Well it’s alright in a minicab so I can see why a lot of people would think the risks are similar for their own car. However as a PP said you’re being v naive to expect someone as unlaw abiding to care about things like this tbh

kbPOW · 28/04/2019 11:03

A contact centre is the only sensible way to go.

Shelbybear · 28/04/2019 11:06

They should have asked to borrow your car seat. To be honest though, I would have asked if they had one or do they want to borrow it.

I'm not sure if I would be comfortable for them to have her again. Certainly not without addressing the issues you mention.
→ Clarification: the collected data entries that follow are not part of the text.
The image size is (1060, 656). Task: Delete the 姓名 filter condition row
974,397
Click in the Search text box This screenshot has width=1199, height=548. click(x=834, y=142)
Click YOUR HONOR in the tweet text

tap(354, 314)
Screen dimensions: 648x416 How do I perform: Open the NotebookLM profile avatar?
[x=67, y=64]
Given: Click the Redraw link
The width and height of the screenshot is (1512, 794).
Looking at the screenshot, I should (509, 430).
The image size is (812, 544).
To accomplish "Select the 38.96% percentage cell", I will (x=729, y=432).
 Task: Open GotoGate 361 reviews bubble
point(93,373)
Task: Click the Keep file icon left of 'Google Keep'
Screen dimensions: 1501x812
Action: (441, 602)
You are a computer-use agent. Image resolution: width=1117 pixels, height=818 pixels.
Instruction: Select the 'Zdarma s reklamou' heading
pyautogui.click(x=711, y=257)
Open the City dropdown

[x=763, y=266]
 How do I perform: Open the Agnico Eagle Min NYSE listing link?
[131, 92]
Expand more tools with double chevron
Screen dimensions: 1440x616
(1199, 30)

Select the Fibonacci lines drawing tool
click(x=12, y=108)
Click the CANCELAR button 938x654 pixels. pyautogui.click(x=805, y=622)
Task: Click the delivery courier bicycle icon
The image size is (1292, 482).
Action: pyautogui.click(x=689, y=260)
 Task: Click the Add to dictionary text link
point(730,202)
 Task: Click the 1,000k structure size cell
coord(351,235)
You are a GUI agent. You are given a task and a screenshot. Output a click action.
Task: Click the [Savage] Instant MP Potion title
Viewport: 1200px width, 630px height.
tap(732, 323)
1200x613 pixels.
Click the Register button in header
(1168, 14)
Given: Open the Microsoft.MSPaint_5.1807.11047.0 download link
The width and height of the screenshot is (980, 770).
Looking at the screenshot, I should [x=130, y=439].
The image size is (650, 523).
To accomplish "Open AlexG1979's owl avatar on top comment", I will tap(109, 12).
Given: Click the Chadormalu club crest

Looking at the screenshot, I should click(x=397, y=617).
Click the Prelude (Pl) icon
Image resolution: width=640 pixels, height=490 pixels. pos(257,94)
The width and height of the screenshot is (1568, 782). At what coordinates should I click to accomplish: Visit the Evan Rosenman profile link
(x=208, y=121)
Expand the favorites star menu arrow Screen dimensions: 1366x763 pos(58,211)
Next time they have her, say she must be in a car seat. Check well in advance. I'd also mention that she needs her nappy changed more when they pick her up. If you don't want it to sound like a criticism you could say she leaks through if it's not changed every 3 hours. Give them some food for her (you shouldn't have to but chocolate and pancakes for lunch 🙄) or tell them that is not a proper lunch. Good luck it sounds like your going to need lots of it!

IsAStormApporaching · 28/04/2019 11:09

Like a pp said a contact centre is the only safe way to allow access.

You child clearly doenst have them to make sure he/she is safe so it is up to you to take a hard stance when it come to safety.

LynetteScavo · 28/04/2019 11:24

I wouldn't let my own family have unsupervised access to my child if they did this.

I would be super nice to your DDs dad and insist on being with them at all times.

ForgotwhatIcameinherefor · 28/04/2019 12:46

I'm sad to advise that CAFCASS were involved in my DC's contact arrangements and I supplied them with a huge list of reasons why I wanted supervised contact.
One of these was DC's father kept "forgetting" car seat for toddler child before taking them for long motorway drive home (he would be arriving from elsewhere also meaning he was short of sleep) and would also put DC in the front and when I asked him not to he said he would do what I wanted if I did what he wanted (ie stopped asking him for money he owed me)!
CAFCASS caseworker response to this point was to say that she had spoken to him and explained that back of car with car seat was safest place for DC. ....Oh well that's ok then Confused
As I say this was one of very many points (a book basically) and yet CAFCASS did not support my request. I honestly feel that unless your child returns home beaten up then they will always support allowing any NRP access however infrequent.

ForgotwhatIcameinherefor · 28/04/2019 12:49

By the way I do mean in a contact centre - and I said I was willing to pay for this to ensure my DC's safety was prioritised (which he has told me blatantly in this instance and many others it was not).

raviolidreaming · 28/04/2019 13:57

I really hope this isn't real.

Chamomileteaplease · 28/04/2019 14:04

Why is a shit dad who puts her life at risk better than none?

Why are you not looking to stop contact??

He sounds so awful with no clue how to look after a child. How can you leave a little one year old with such thick idiots?

For god's sake, don't leave her with them unsupervised again!